A boon for book hounds - Ojai's 24-hour, open-air bookstore
| Ojai, Calif.
Bart's Corner bookstore, which sprawls out under the spreading branches of a 300-year-old live oak near the center of Ojai, may be one of the most unusual open-air book stores in the United States. We discovered it on a summer day after driving from Santa Barbara to Ojai to admire that town's old Spanish architecture and many artists' studios and craft shops. The bookstore immediately struck us as a very special place.
About 100,000 volumes - 95 percent of which are secondhand - make Bart's a browser's paradise. Half of the books are paperbacks and half are hard cover. Prices range from 20 cents to $300 a book, and the turnover is fast and constant.

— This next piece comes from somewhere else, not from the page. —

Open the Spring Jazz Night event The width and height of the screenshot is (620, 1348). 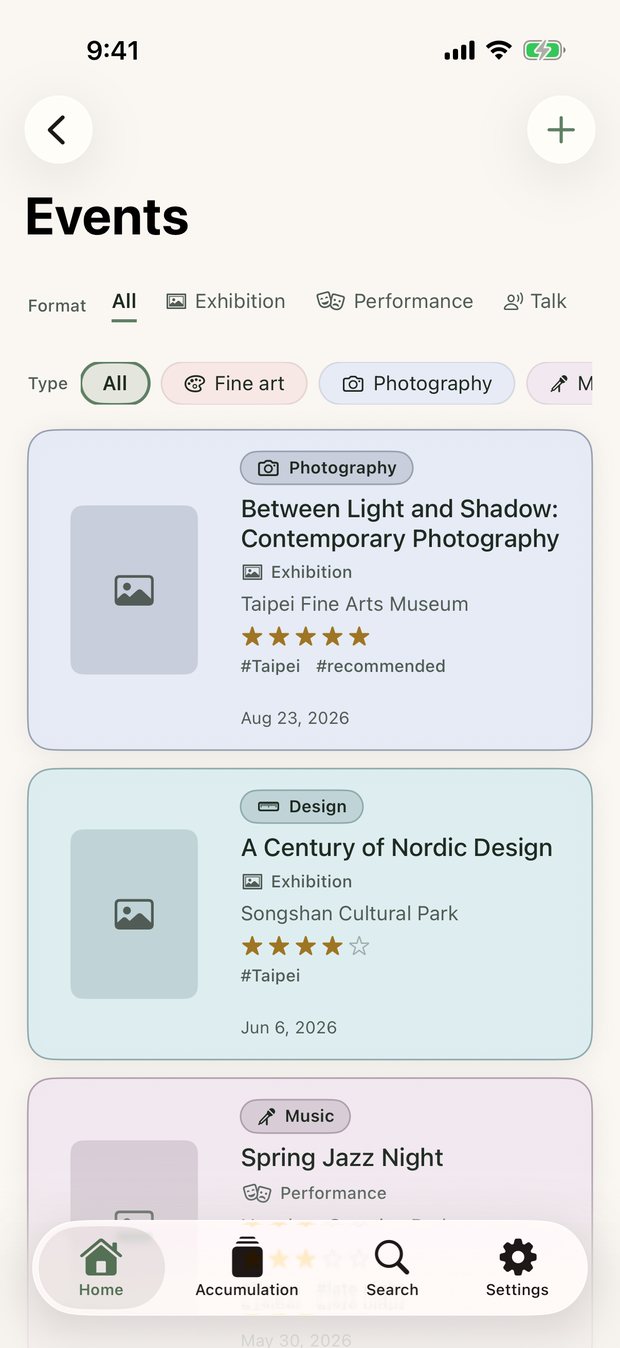pos(342,1157)
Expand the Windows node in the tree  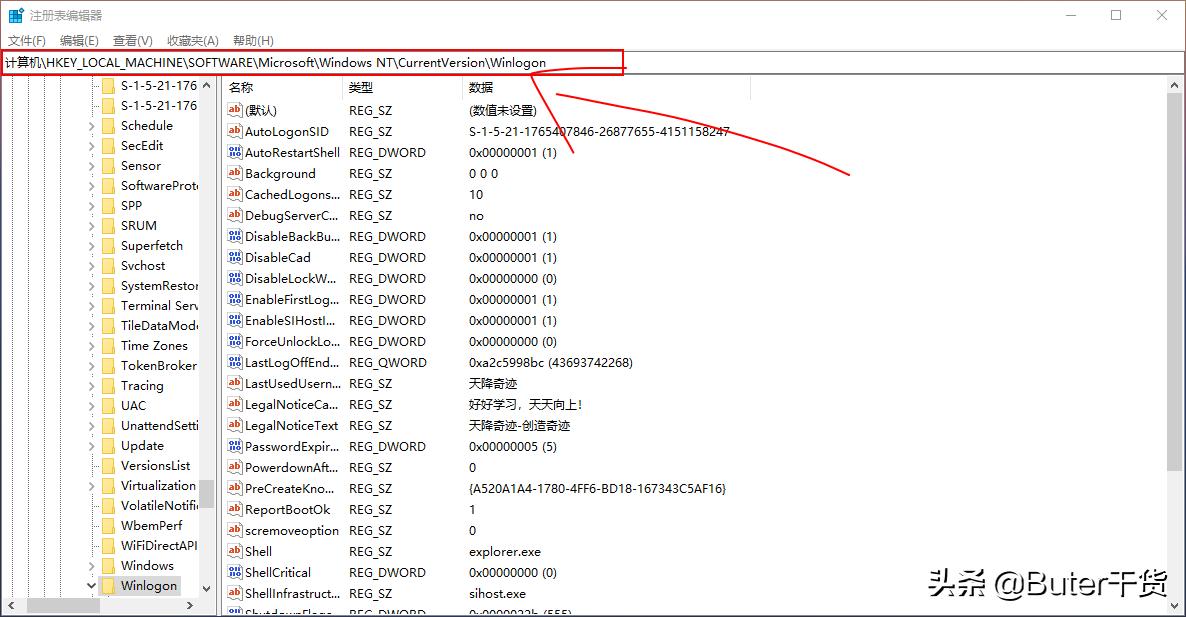(x=91, y=565)

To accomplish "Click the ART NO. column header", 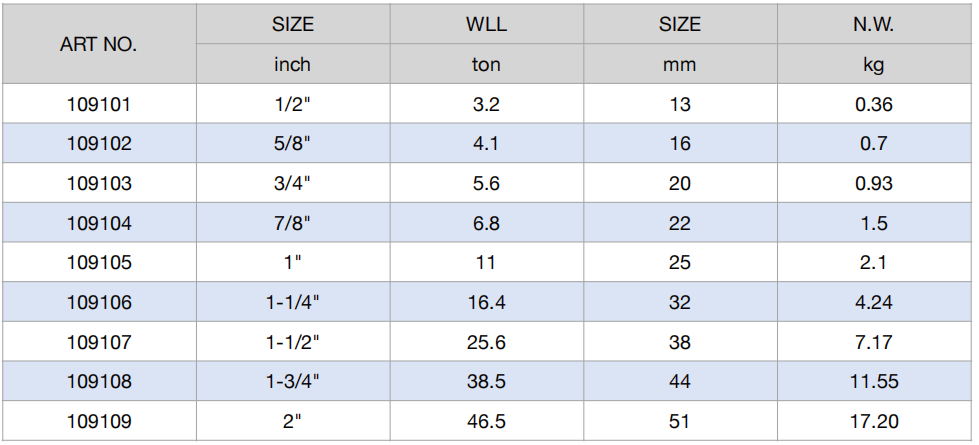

Moreover, when the shop is closed, an honor system enables customers to pick the books they like from shelves on the outside wall and toss the money into the locked courtyard. For book hounds that means 24-hour-a-day service!
Bart's was started in 1964 by Richard Bartindale, a Santa Monica bookseller who was inspired by the book stalls he had seen on the Left Bank of the Seine in Paris. The current owner of this al fresco, pavilion-like store is Gary Schlichter. He says the book-selling business is lots of fun, but also a whale of a lot of work.
What are his bookish customers buying? ``Jane Austen is in constant demand,'' says Mr. Schlichter, ``and E.M. Forster and F.Scott Fitzgerald we never have enough of, though it is current fiction that actually sells fastest. Always at the top of the sales chart are westerns by Louis L'Amour and romances by Danielle Steel. Barbara Cartland's historical romances are somewhat less popular than they were, but the ladies still love them.''
The ratio of women to men book purchasers, he says, is about 60 to 40. Men tend to buy spy thrillers, westerns, science fiction, and car-repair manuals. Women are broader in their reading tastes; their choices run from fitness, diet, and nutrition to books on how to parent and grandparent, biographies, and brush-up books on typing, math, and accounting.
``We deal, however, in the whole spectrum of books,'' the book dealer says. Rare first editions and cookbooks are kept in ``the bookhouse,'' a somewhat dilapidated old residence on the property.
Hundreds of books fill the bookcases that rim the courtyard and line the outside walls of the shop. Books are protected from the elements by overhanging eaves of corrugated iron, by plastic roofs, and by the branches of the great tree.
``Our weather is generally mild enough and dry enough to operate this way,'' says Schlichter, ``though once or twice we've had to move books indoors during a long wet spell.''
Customers come largely from the Los Angeles area, but also from many other states and foreign countries. His guest book lists many famous names, including rock star Michael Jackson, singer Shirley Jones, and actress Brenda Vaccaro.
The most exciting visit, according to Schlichter, was that of actor Paul Newman and his wife, Joanne Woodward, who came one day seeking a copy of Mark Twain's ``Huckleberry Finn'' for their daughter. He was only able to rustle up a dogeared paperback of the book, but the couple gratefully accepted it.
Schlichter and his wife, Cathleen, live next door to Bart's Corner.
``We buy from people who are moving, or whose lives or tastes are changing. And when we travel we are always looking for books,'' he says.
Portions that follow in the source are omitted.